И доктору вспомнилась смерть одного молодого крестьянина. Прибежала раз утром незнакомая, вся заплаканная девчонка, и из ее мало вразумительных речей Федор Иваныч понял одно, что у нее брат умирает.
— А который день хворает?
Оказалось — недели две. Федор Иваныч усмехнулся.
— Да вы что ж, за чудотворца меня, что ли, почитаете? Тогда только ко мне идете, когда смерть за плечами? Ну, a чем же я лечу — как ты думаешь? Водицей брызгаю, на угольках шепчу? Ваши писаря и старосты не хотят для вас лекарств выписать, по грошу с рыла затратить, когда круто приходит, ко мне же посылают? Нет, я лечить без лекарств не могу, — не знахарь.
Оторопевшая девка молчала, очевидно, ничего не понимая. Федору Иванычу стало жаль ее.
— Да ты чья?
— Кубова. Он ведь знакомый тебе…
— Кто знакомый?
— А брат-то, Иван-то.
— Иван Кубов?! В солдатах служил?
Что-то старое, дорогое, заветное дрогнуло в сердце…
— Служил братец в солдатах.
— А! так скажи — приду… Старого приятеля нельзя бросить.
И мягкая, почти радостная улыбка заиграла на губах доктора. Два уже года прошло… Страшное время, а кое-о-чем приятно все-таки вспомнить! — Конвойной команде строго воспрещались какие бы то ни было разговоры с заключенными, но долгие годы совместной жизни да, пожалуй, и совместных страданий брали свое, солдатам тоже нелегко ведь жилось… И вот устанавливались сначала безмолвно-сочувственный отношения, a, потом доходило и до тихих задушевных бесед где-нибудь в уголку, в стороне от чужих глаз, о доме, о семье, о теперешнем тяжком существовании… И когда для солдата наставала, наконец, желанная пора уходить со службы, он прощался с Федором Иванычем, точно с родным, крепко пожимая ему руку, растроганный, размягченный до слез. К таким-то вот тайным благоприятелям принадлежал и шиходарский Кубов.

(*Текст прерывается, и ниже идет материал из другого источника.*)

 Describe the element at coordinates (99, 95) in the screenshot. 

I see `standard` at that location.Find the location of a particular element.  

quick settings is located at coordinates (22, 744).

Когда, отыскав в тот же день убогое жилище солдата, доктор подошел к постели больного, его ужаснула происшедшая в нем перемена. Два года назад это был могучий атлет с здоровыми, румяными тонами в лице, с веселым блеском голубых глаз, смелой, жизнерадостной улыбкой, теперь перед ним лежал живой мертвец с помутневшими, словно выцветшими глазами и желтой, как пергамент, кожей. Федор Иваныч всматривался и с трудом улавливал сходство с тем образом, который жил в его воспоминании.
Но Кубов уже признал его и, радостно кивая едва повинующейся головой, тихо и невнятно лепетал что-то.

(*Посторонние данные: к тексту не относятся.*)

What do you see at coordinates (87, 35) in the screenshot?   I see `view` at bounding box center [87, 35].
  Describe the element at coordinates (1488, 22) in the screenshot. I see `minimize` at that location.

— Что с вами, Кубов? Как это вы так оплошали?
— Вот, Федор Иваныч, вот… где свиделись!
Жалкая старуха-мать, с опухшими от слез глазами и беспомощно трясущейся головой, как тень, вышла откуда-то из угла.
— Почему так запустили болезнь? Зачем раньше меня не позвали?
Старуха указала на сына.
— Все не хотел тревожить тебя, батюшка… Пустое, говорит, — и так пройдет… А оно вон какое пустое вышло!
— Ну, старая, слушай хорошенько то, что я говорить стану.
Кубов тоже повернул к матери лицо и строго проговорил коснеющим языком:
— Смотри же, слушай… Все выполни… Потому, если… если уж эти люди нам не помогут, тогда…
И он поднял кверху высохший, желтый, как у мертвеца, палец.

II.

Смерклось. Утомленный тяжелыми впечатлениями дня доктор закрыл ставнями окна, запер двери, засветил лампу и присел к столу с желанием заглянуть в медицинские книжки. Но думалось совсем о другом. Вспоминались горькие сцены последних дней, лица многочисленных крестьян, являвшихся за помощью не только из Шиходарки, но и из далеких деревень и казачьих сел, и здесь, в этом глухом азиатском углу, несмотря на огромное отдаление, в сущности, то же самое, что и там, на родине…
И душу наполняла злоба против деревенских заправил и богатеев, сытые, просторные хоромы которых темная стихийная сила, точно сознательно, оставляла в покое, и которые обнаруживали чисто звериное безучастие к жившей рядом бедноте, болевшей и умиравшей в этот тяжелый год, как мухи.
Легкий стук в ставень вернул его к действительности. Кого еще Бог несет? Уж не больные-ль опять?
— Не помешаю я вам, Федор Иваныч? — раздался в темноте приятный, вкрадчивый голос.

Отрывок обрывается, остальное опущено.